= Stated problem =
In the email message about soldering small parts, translate this sentence into Spanish: "I must respectfully disagree with your statement about handling SMT boards."

= Source =
━━━━━━

PSN-L Email List Message

Subject: RE: My broken DataQ AD converter
From: "Keith Payea" kpayea@...........
Date: Sun, 1 Apr 2007 20:15:41 -0700

I must respectfully disagree with your statement about handling SMT boards.

I, too, learned to solder by dis-assembling old tube (valve) radios, and
building "Heath Kits" during the 70's.  As technology marched on, I had to
learn how to deal with smaller and smaller parts.  I distinctly remember
cartoons in the electronics hobbyist magazines of that era making fun of the
tiny parts and losing them on the workbench.  I'm sure they were talking
about nothing smaller than 2N3904 transistors in TO-92 packages. 

I have typical 50 year old eyes and shaky hands, but I have successfully
built and reworked many boards with 0402 SMT resistors and caps. 

While there are a few tools you need to work on SMT pc boards, they are
neither hard to find nor expensive.  Most electronics catalogs/websites have
a decent soldering iron with a tip small enough to do the job. If you
already have something better than a Radio Shack wood burner, you may be
able to get a finer tip for a few bucks.  Buy a roll or two of solder wick
while you are at it and save your solder sucker for the big jobs. The way I
install fine pitch, 100 pin ICs is to glob on the solder and then remove the
excess with solder wick.

━━━━━━

= Supplied data =
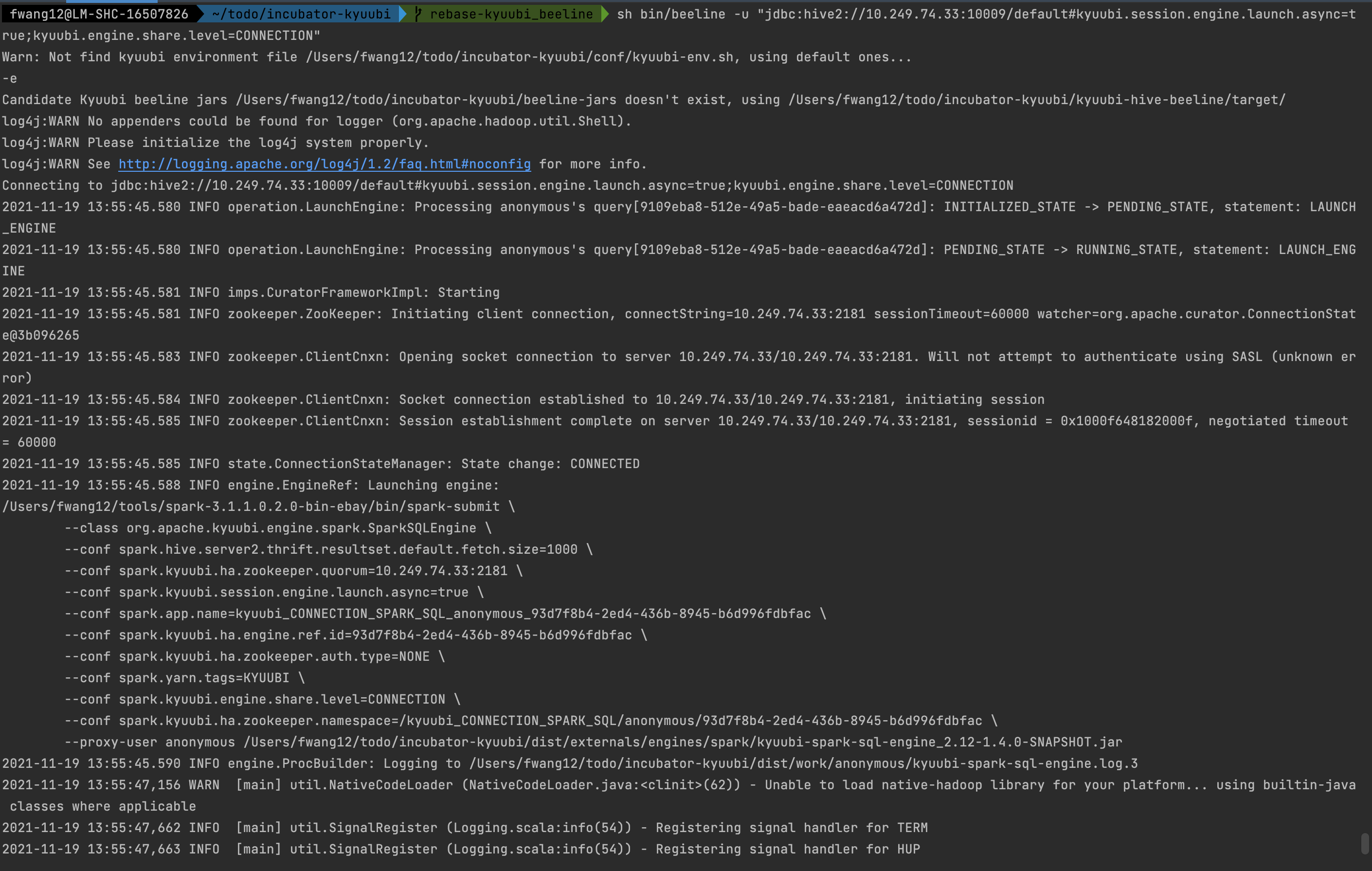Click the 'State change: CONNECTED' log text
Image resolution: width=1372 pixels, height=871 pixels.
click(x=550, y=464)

━━━━━━

= Result =
Debo discrepar respetuosamente de su afirmación sobre el manejo de placas SMT.